Search term "Share": please show all lines in the listing that contain it.
(Beginning of DATASET EXTRACT)
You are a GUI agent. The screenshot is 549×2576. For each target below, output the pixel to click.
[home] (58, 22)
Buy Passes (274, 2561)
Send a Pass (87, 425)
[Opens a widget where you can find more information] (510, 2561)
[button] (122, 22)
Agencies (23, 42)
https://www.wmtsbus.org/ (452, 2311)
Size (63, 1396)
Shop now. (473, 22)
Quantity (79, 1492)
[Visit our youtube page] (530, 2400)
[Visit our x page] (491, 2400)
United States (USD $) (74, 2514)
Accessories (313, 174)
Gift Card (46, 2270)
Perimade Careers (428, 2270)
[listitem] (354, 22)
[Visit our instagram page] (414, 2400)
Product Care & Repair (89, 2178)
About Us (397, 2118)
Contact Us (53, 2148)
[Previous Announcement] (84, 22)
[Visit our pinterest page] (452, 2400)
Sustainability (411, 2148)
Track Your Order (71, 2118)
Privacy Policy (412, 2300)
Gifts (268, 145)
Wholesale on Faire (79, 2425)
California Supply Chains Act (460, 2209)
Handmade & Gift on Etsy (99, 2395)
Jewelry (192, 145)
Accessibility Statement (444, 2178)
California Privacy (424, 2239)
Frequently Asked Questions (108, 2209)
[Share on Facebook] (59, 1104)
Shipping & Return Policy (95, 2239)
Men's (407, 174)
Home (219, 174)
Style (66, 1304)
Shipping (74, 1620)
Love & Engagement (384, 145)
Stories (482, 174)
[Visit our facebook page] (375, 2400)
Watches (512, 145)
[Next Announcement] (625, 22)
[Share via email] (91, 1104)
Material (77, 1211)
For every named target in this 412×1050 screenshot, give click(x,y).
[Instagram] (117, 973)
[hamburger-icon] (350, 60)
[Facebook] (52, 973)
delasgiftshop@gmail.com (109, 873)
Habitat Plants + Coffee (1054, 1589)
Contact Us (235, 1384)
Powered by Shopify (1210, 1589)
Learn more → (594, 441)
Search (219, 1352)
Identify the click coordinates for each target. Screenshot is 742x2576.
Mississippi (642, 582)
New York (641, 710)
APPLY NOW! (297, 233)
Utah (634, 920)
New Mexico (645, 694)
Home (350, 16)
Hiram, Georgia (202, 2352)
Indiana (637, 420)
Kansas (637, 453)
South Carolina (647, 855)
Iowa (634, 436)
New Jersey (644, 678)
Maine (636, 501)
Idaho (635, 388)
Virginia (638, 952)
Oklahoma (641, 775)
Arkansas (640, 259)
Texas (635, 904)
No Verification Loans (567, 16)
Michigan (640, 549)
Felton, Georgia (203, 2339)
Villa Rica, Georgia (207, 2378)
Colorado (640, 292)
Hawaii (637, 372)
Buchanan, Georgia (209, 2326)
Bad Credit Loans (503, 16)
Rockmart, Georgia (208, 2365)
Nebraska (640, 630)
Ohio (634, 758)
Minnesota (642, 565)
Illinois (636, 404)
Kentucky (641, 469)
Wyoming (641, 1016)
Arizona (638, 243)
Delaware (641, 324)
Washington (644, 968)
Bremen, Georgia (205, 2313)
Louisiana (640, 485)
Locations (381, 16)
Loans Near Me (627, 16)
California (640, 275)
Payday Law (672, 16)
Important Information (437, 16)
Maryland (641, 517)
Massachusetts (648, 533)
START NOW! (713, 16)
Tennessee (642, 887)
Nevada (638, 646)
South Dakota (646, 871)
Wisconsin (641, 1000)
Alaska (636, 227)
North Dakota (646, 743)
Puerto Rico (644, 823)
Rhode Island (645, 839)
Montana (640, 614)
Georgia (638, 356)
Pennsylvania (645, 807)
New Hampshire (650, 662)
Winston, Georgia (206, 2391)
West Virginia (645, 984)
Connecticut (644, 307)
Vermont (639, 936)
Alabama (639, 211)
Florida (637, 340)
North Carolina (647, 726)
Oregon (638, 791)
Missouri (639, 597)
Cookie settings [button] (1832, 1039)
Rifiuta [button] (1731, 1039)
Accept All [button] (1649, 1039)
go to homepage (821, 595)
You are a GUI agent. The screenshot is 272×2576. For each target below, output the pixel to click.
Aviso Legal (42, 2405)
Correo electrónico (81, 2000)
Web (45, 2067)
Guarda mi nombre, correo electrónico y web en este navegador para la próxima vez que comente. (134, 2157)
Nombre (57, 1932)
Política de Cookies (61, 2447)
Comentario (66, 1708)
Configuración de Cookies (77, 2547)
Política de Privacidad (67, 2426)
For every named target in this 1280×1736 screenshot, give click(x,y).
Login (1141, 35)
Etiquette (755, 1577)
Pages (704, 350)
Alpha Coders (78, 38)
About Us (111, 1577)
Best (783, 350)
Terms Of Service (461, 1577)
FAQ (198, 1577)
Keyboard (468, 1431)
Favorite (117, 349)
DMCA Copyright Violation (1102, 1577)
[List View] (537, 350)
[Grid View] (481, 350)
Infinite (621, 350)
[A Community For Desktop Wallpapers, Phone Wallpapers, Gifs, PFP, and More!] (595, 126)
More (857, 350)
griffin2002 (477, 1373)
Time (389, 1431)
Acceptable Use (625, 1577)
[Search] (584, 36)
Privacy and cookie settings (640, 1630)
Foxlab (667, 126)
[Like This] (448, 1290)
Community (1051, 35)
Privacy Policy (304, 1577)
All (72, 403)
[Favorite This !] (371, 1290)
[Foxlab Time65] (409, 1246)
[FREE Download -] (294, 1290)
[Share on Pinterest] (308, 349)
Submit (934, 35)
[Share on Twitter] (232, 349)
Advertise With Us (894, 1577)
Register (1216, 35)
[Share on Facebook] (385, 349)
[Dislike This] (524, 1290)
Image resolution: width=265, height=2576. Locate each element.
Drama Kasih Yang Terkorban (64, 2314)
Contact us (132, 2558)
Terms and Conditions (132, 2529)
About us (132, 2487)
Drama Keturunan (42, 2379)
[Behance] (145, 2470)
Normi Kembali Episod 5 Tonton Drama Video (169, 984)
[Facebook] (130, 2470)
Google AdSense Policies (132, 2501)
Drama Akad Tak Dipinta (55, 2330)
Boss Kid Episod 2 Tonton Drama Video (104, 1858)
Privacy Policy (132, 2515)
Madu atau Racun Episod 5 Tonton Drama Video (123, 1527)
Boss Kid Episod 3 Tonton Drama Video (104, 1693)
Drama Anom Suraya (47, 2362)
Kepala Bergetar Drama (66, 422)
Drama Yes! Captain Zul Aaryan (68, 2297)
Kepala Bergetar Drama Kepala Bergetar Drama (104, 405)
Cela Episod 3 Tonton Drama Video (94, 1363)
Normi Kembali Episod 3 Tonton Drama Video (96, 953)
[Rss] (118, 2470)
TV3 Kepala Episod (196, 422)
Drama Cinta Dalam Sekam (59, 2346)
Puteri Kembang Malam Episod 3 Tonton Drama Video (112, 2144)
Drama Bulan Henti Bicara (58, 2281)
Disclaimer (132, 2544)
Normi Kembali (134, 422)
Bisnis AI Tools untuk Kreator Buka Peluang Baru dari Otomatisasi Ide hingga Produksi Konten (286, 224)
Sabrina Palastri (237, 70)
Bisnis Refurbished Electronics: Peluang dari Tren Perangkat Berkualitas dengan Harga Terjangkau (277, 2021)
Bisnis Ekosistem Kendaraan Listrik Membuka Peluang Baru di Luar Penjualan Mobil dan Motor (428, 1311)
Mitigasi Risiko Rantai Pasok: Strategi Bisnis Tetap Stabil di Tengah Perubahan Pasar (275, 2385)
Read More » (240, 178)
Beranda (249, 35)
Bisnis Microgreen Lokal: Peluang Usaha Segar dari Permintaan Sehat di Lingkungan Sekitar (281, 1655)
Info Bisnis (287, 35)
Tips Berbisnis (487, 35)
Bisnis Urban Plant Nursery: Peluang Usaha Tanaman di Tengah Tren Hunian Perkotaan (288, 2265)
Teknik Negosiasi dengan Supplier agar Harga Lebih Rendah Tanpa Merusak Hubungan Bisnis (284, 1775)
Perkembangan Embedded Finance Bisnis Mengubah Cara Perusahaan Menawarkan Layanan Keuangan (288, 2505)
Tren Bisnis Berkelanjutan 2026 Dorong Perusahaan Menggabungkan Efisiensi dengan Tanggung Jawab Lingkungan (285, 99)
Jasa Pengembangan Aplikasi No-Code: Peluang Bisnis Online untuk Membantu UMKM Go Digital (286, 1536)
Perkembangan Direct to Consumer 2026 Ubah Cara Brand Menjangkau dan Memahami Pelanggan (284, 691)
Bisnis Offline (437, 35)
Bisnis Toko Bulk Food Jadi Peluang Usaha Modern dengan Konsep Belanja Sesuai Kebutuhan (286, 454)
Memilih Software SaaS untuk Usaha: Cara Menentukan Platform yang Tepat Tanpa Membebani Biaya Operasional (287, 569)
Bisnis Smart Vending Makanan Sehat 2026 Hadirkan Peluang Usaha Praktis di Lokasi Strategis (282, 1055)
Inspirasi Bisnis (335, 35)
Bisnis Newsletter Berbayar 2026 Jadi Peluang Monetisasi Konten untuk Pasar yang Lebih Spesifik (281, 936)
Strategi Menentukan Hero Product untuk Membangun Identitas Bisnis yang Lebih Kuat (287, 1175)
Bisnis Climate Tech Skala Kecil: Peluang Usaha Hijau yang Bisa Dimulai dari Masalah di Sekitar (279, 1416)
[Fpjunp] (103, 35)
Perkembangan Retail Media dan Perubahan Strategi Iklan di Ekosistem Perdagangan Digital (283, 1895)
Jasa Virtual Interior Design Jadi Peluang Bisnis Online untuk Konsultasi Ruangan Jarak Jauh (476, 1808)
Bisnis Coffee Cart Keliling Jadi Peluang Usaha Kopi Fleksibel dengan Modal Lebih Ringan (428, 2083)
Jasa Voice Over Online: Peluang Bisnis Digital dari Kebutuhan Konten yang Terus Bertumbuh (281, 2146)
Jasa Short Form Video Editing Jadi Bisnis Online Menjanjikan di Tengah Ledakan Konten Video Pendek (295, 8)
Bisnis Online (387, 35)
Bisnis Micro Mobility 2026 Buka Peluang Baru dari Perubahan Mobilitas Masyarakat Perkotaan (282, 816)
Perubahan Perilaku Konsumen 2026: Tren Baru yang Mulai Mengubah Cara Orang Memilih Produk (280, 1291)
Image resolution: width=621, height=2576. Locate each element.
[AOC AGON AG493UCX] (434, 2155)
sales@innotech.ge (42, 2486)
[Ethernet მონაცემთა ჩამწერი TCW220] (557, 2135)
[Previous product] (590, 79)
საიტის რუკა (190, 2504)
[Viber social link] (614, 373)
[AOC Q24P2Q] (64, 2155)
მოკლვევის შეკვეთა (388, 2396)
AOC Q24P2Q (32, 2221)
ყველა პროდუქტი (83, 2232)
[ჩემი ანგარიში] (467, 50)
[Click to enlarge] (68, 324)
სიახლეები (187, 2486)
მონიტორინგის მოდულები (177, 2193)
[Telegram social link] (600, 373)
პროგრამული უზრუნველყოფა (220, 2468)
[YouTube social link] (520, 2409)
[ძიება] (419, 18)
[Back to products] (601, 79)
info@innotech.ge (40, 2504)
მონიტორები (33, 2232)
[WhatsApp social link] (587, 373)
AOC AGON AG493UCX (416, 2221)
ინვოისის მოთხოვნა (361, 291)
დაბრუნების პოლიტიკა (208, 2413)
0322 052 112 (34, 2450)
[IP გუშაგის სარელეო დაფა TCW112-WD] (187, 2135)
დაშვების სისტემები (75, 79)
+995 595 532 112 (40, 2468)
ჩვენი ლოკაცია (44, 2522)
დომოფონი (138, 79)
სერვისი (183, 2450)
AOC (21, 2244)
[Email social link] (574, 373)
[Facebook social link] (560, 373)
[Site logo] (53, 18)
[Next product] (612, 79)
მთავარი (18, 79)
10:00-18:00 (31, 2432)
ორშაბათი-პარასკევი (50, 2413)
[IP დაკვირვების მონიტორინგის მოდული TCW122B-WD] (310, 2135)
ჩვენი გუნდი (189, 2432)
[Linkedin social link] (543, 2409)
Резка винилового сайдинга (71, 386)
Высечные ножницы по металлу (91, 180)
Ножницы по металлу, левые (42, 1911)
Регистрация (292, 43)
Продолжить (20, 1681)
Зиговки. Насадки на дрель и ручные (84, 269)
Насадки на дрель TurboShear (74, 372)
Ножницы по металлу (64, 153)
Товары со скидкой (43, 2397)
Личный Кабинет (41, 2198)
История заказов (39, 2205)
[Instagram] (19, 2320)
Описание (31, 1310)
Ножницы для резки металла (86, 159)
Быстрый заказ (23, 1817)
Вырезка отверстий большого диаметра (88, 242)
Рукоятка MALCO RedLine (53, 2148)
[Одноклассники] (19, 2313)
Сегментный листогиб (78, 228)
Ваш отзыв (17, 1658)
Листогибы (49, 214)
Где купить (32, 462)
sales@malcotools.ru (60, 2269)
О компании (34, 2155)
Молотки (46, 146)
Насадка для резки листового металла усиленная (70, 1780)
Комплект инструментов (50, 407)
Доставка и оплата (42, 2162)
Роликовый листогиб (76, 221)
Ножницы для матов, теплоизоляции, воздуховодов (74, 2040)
(End of DATASET EXTRACT)
▸ YOUR SOLUTION
[Share on Facebook] (59, 1104)
[Share via email] (91, 1104)
[Share on Pinterest] (308, 349)
[Share on Twitter] (232, 349)
[Share on Facebook] (385, 349)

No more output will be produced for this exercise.